Kishimoto's wife wasn't a fan of SasuSaka

While "Naruto" is a Shonen work geared more towards kinetic ninja action, the series presented a bit of romance among its characters. Perhaps the most robust romantic coupling from the series is Sasuke and Sakura, which fans have lovingly given the ship name of SasuSaka. Despite the hardships between the two characters and bouts of unrequited love, Sasuke and Sakura officially wind up together by the end of "Shippuden" and even have a daughter named Sarada, who is teammates with Naruto's son Boruto. The shinobi power couple might be popular among many fans, but not everyone loves the pairing, as some hoped that Naruto would have won Sakura's heart instead of Sasuke.

We can count Kishimoto's wife initially as one of the fans of NaruSaku (Naruto and Sakura's ship name). During an old interview with Anime News Network, Kishimoto described his wife's displeasure of the Sasuke and Sakura pairing, saying, "I almost caused a rift in my own household too, because my wife was very upset also that Naruto didn't get together with Sakura. In fact, she complained quite vehemently to me!" It's hilarious that Sasuke shipping even provided a personal headache for its creator.

Sasuke is the star of his own gag manga

Although, arguably, Sasuke shared top billing with Naruto given how central he is to the plot of the series, his rival is still regarded as the main star. However, during "Shippuden," Sasuke did manage to star in his own manga series, but it probably wasn't what anyone expected. Suppose the thought of a Sasuke spin-off series brings out images of brooding in the forest, looking cool, and manipulating former allies to meet personal goals. In that case, it's best to hit that idea in the face with a pie and have it sit on a noisy whoopie cushion.

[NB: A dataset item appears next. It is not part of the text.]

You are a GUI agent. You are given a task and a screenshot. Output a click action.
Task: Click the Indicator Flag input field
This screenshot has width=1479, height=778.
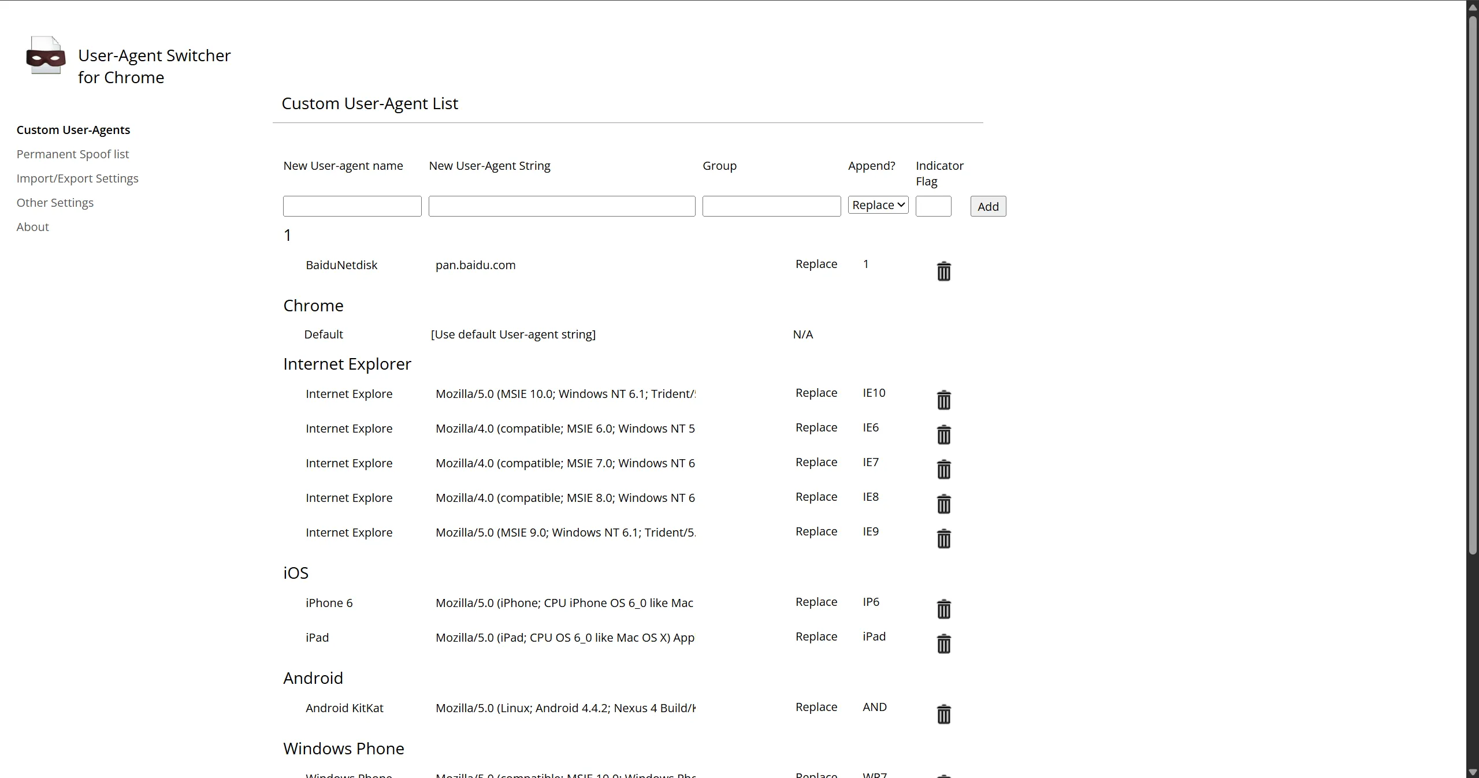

With the title "Naruto: Chibi Sasuke's Sharingan Legend," it's probably easy to guess what to expect from this unique spin-off manga. Sasuke is the star, but his cold misanthropic personality and burning quest for revenge are tempered with slapstick hijinks and a much lighter mood thanks to the chibi-style artwork. Written and drawn by Kishimoto's assistant Kenji Taira, the manga produced three volumes (via Viz Media) but unsurprisingly didn't lead to an anime adaptation. However, this interesting version of Sasuke and his team did appear in the anime "Naruto Spin-Off: Rock Lee & His Ninja Pals." While the appearance did tickle funny bones, it was weird for a moment to think that those laughs stemmed from one of the series' most serious characters.